A startling discovery confirmed during the Nov. 15 Budget Committee meeting revealed Washington County commissioners and Board of Education members are not on the same page regarding the purchase of new buses, which could mean additional pressure on an already troubled schools budget.
Mayor Dan Eldridge referred to an unbudgeted expense of almost $638,000 in the transportation line of the school system’s financial reports. “What did we do?” he asked, adding, “I think I know.”
As it turns out, the Board of Education gave Director of Schools Ron Dykes the go-ahead during its Feb. 2 meeting to order six large buses and three small buses, which account for approximately $592,000 of the unbudgeted cost. Two pick-up trucks and a van for schools use make up the remainder of the total.
Dykes explained in February that 19 large buses and five small buses would be purchased over the next three years, following a staggered system that corresponds with the requirement to take the buses off the roads after 16 years of use.

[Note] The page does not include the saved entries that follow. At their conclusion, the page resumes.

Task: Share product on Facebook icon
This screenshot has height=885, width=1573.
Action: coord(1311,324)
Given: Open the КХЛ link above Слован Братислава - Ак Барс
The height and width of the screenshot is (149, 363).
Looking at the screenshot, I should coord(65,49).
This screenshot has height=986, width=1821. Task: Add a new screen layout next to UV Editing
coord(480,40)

“The decision to purchase is designated by law based on when the buses have to be replaced,” Dykes said. “We issue a request for proposals, and it takes about six months for the buses to be built.”

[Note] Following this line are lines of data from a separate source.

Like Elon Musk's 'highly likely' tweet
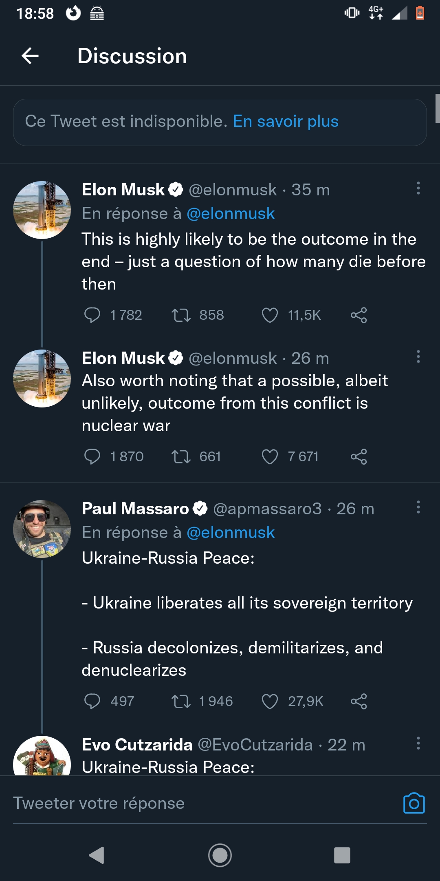 pos(270,315)
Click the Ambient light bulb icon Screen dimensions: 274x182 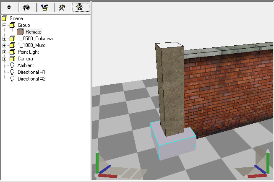tap(12, 65)
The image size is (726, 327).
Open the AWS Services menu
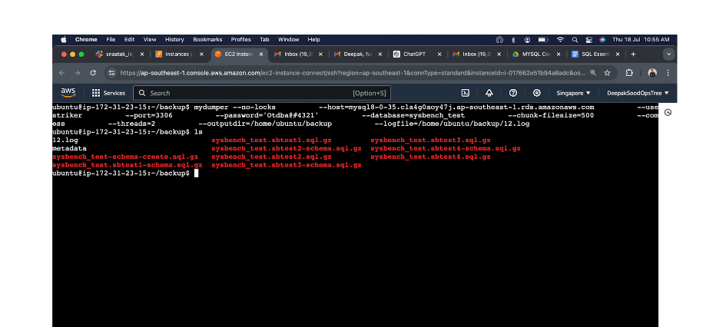click(108, 93)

The sequence of purchasing, discussed annually during the budget process according to Dykes, includes six large and two small buses for 2013-2014, and seven large buses for 2014-2015.

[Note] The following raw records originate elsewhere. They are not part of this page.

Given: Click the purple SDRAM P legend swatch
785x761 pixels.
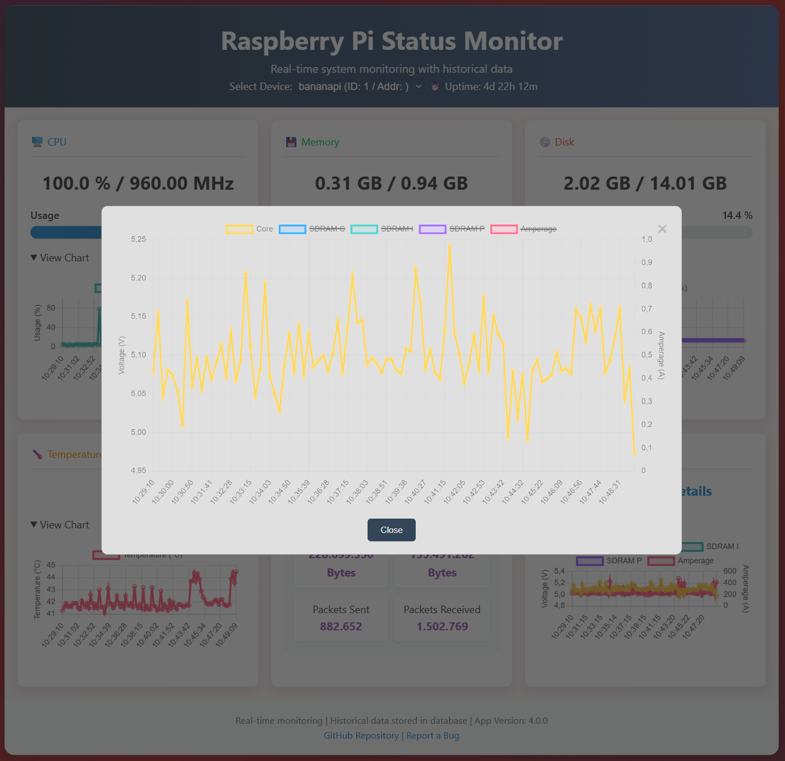Looking at the screenshot, I should [x=433, y=229].
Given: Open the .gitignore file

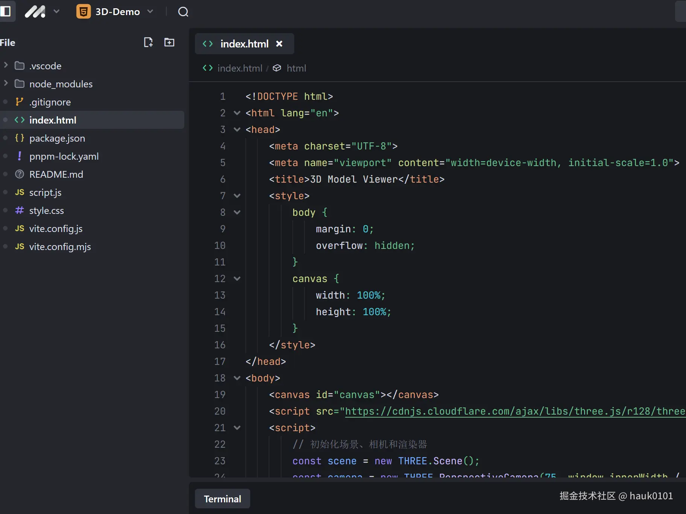Looking at the screenshot, I should (50, 102).
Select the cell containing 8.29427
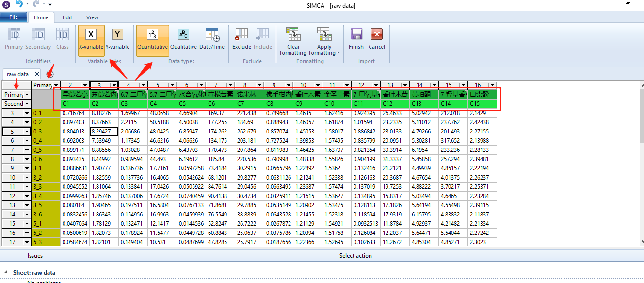 (104, 132)

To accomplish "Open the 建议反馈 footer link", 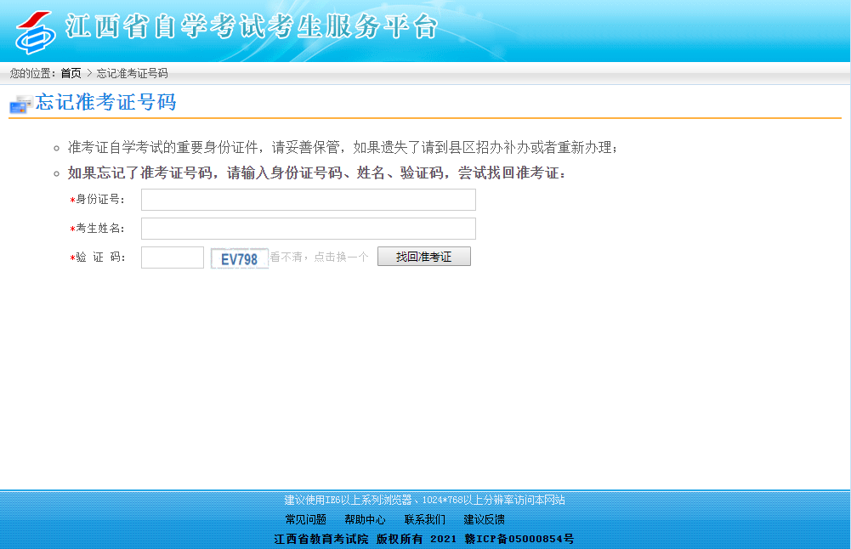I will [484, 519].
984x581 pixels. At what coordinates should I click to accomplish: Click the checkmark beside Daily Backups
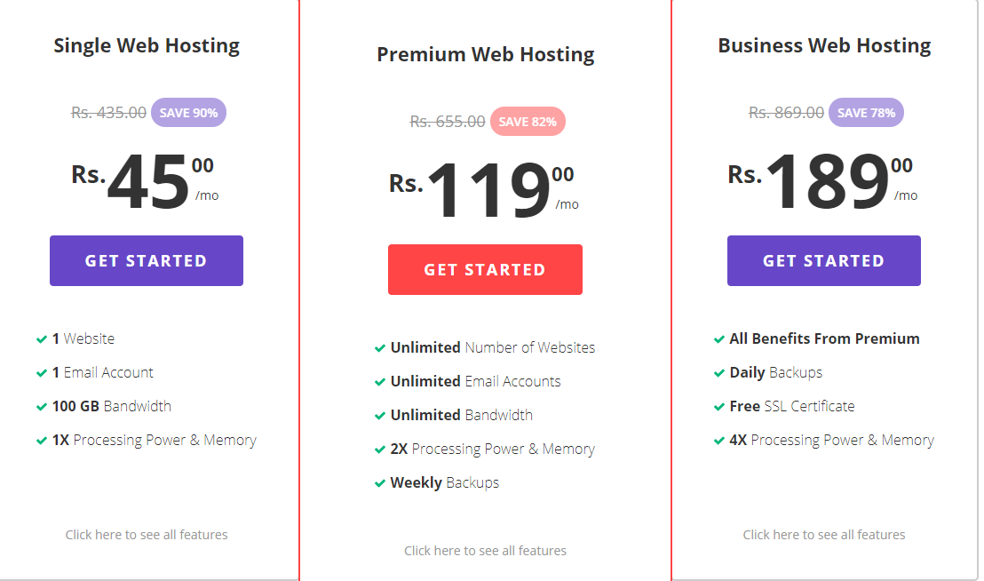point(719,373)
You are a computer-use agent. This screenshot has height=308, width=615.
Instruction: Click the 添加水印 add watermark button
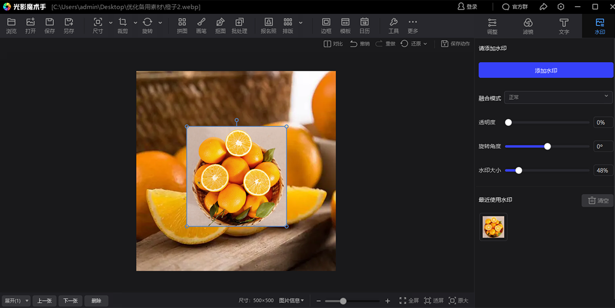pyautogui.click(x=546, y=70)
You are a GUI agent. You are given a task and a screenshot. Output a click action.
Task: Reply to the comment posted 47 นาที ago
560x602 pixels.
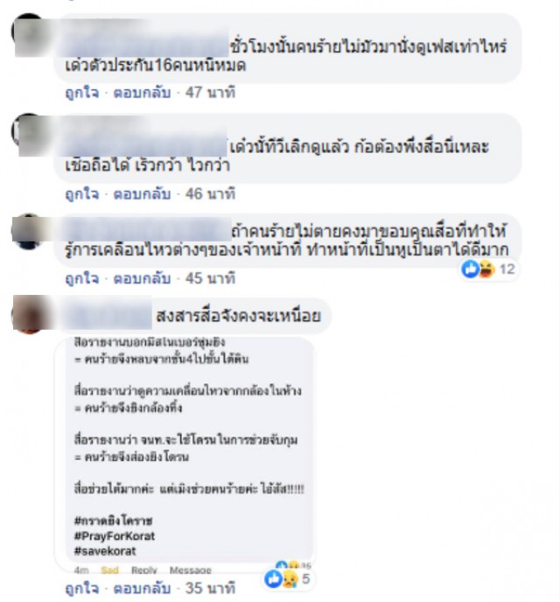142,94
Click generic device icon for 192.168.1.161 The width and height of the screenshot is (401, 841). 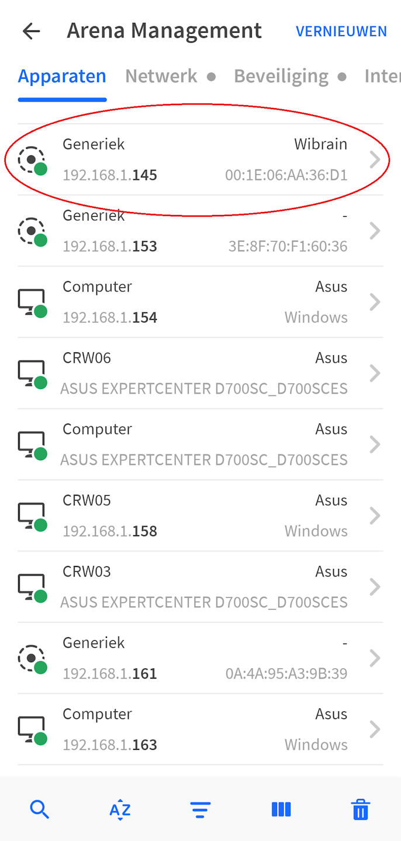[x=32, y=658]
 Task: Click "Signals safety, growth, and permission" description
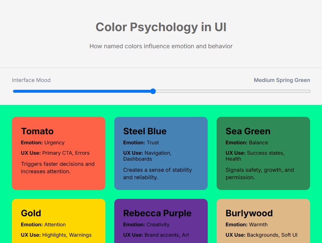[x=260, y=174]
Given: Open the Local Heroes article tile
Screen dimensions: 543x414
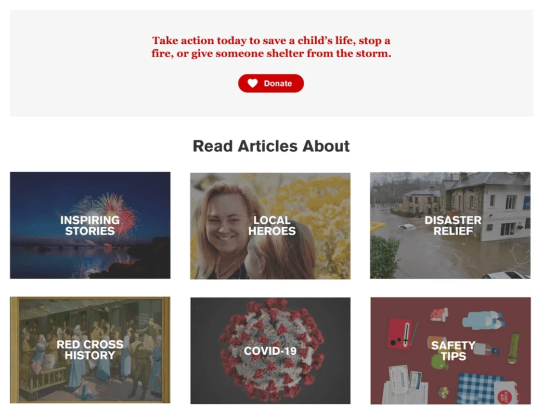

“Buses fall into the category of ‘must do,’ and we have no choice once the life (of a bus) has ended,” Dykes said.
In an effort to address the need, county commissioners in September approved using $1.85 million of low-interest bonds to finance three years of bus purchases
However, the first year of buses had already been bought by that time. Dykes said it “was always our understanding” the board would be reimbursed by the sale of the bonds.
But a timing issue related to the date the commission adopted the resolution to issue the bonds and the date the buses were paid for may make that reimbursement impossible.
Reimbursements can only be paid for purchases made up to 60 days prior to the Sept. 24 adoption. The school system wrote the check for the buses on July 13, nearly two weeks too early for reimbursement.
The structure of the bond issue restricts the use of the funds to the purchase of buses, which means Washington County could be sitting on four years worth of new school buses by spring.
“From the standpoint of our fleet, that’s not a bad thing. We’ll have a newer fleet with lower maintenance costs,” Eldridge said. “But the school board will have to figure out how to pay for (those already purchased).”
The Board of Education is already facing a potential $450,000 deficit from a series of unbudgeted projects, including a new roof for Fall Branch School, a cooling tower for Boones Creek Elementary, and architectural services for a long-range facilities plan.
“Why are we approving money that’s already been spent?” Commissioner Ethan Flynn asked when considering funding requests during last week’s meeting.
“Because these are true budget amendments. The decisions have been made for us,” Eldridge said.
Dykes said the cooling tower was an unknown expense, but reminded committee members he made them aware of the building improvements needed at Fall Branch last year.
“You weren’t blind-sided,” he said.
During the May meeting, Budget Committee members denied the request to re-roof Fall Branch School, saying the school system should use its available cash and save taxpayers the additional 44 percent that would have to go to the City of Johnson City.
“Your school board sent back a budget that did not include $200,000 for a roof,” Commissioner Mitch Meredith said.
Meredith asked if schools are exempt from the policy that requires funds be designated in the budget before bids or purchase orders can be issued. According to Eldridge, all offices operate under the County Purchasing Act of 1957 that requires dollars be budgeted prior to any action.
Dykes argued the school system has been following the same purchasing procedures for decades and has never had an audit finding.
“If we had known the schools budget was going to take a $447,000 hit four months into the fiscal year, it would have affected its approval,” Eldridge said.
An analysis of sales tax revenue received through October indicates collections are down 6.4 percent compared to what was budgeted, he added. This could leave the schools with a deficit of almost $1 million by the end of the year if the trend continues.
Dykes said the spending is based on need, and the budget will be adjusted as they go forward. “We will not turn in a budget in the red, we never have,” he said. “There are a lot of options we have control over.”
Flynn wanted to postpone the vote and have more time to look at the budget, but Commissioner Joe Grandy said there was no sense in waiting if the numbers weren’t going to change.
“Guys, we’re on the hook,” Eldridge said. “And this is not the way we need to be doing business.”
Grandy made a motion to approve the amendments, which was seconded by Meredith. The motion passed with Flynn voting against.